While the playing surface in Pune for the opening Test was under prepared, to say the least, the Bangalore pitch was also declared ‘average’ by the ICC which India won by 75 runs. The pitch for the 3rd Test was on the slower side which produced a draw after Peter Handscomb and Shaun Marsh batted resolutely on the final day to defy the hosts.
Meanwhile the HPCA pitch curator Sunil Chauhan expressed his disappointment over the India team not thanking him to dish out a good wicket which yielded a victory for Team India.
“I’m hearing that everyone has liked the pitch, but no one has bothered to call me to say thank you. It’s my job to prepare a good, fair wicket and I will continue to do so, but I just felt a small ‘thank you’ would have been a kind gesture from the Indian team,” Chauhan was quoted as saying by Mid- day.
“I thought it could have offered maybe 10 to 20 percent more seam movement. But the bounce was good and the turn was okay so I’m happy that a good, competitive Test match was played. This was our first Test at HPCA, so the pressure was on me to deliver a good, true wicket and I’m glad I could live up to expectations,” Chauhan added.

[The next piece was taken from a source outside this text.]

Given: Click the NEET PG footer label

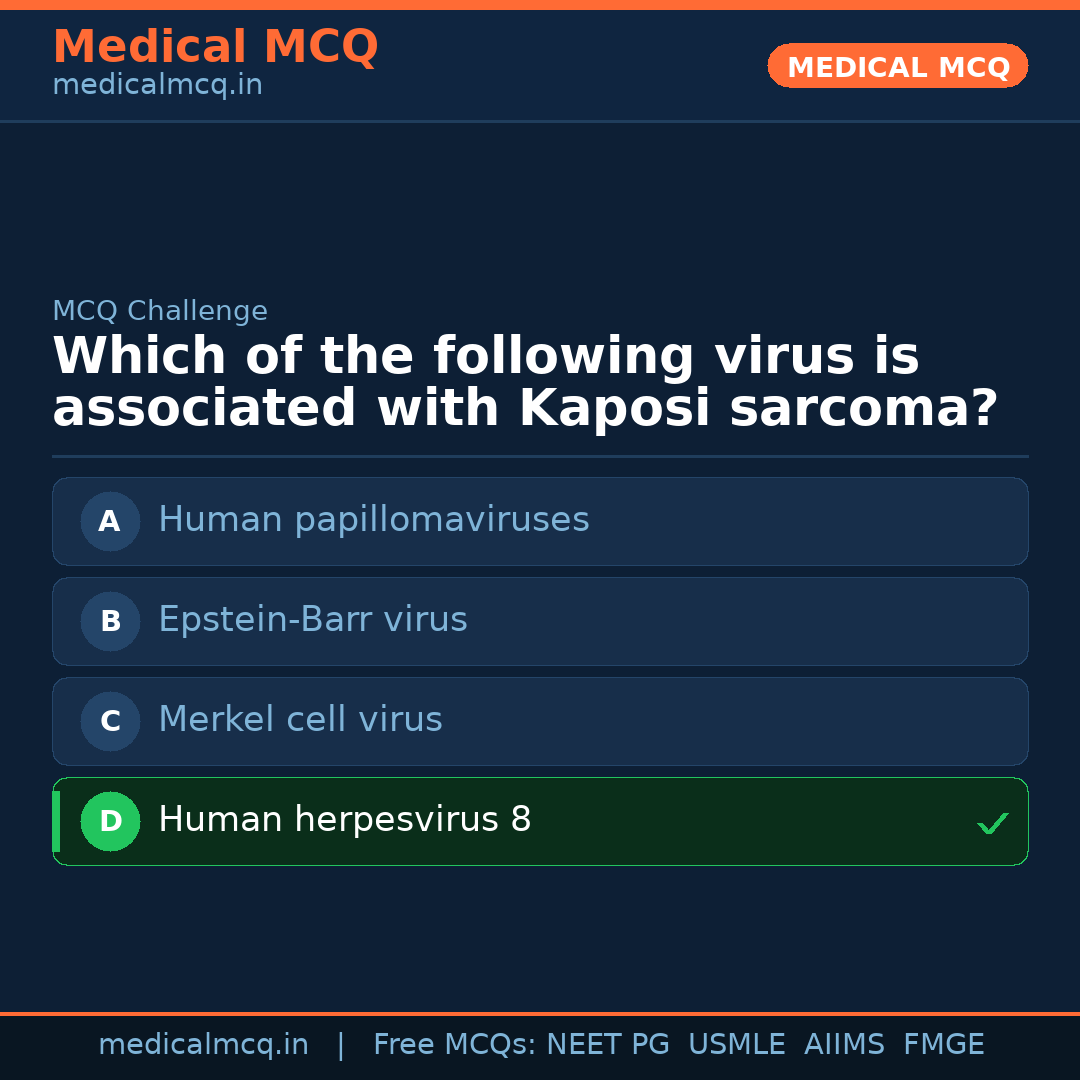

BCCI chief curator Daljit Singh was criticized for the Pune wicket which was rated “poor” by the ICC and the Bengaluru wicket was also rated under par by the main cricketing body. He also explained the uniqueness of the soil which went into the making of Dharamsala pitch. “The soil that was used to make this pitch is from a village in Ludhiana. Even for the Punjab Cricket Association (PCA) Stadium in Mohali, we used to source the same mud and that’s why our track has also traditionally offered good bounce and carry”, said Daljit.
“So, PCA is unable to source this soil anymore. However, HPCA has smartly collected a lot of stock and stored it in a hangar at one of their grounds, so they still have stock. But from next season, they too will have to start looking at another mud source. I’ve been in Dharamsala since five days before the Test, working closely with local curator Chauhan, who has done a great job,” Daljit further added.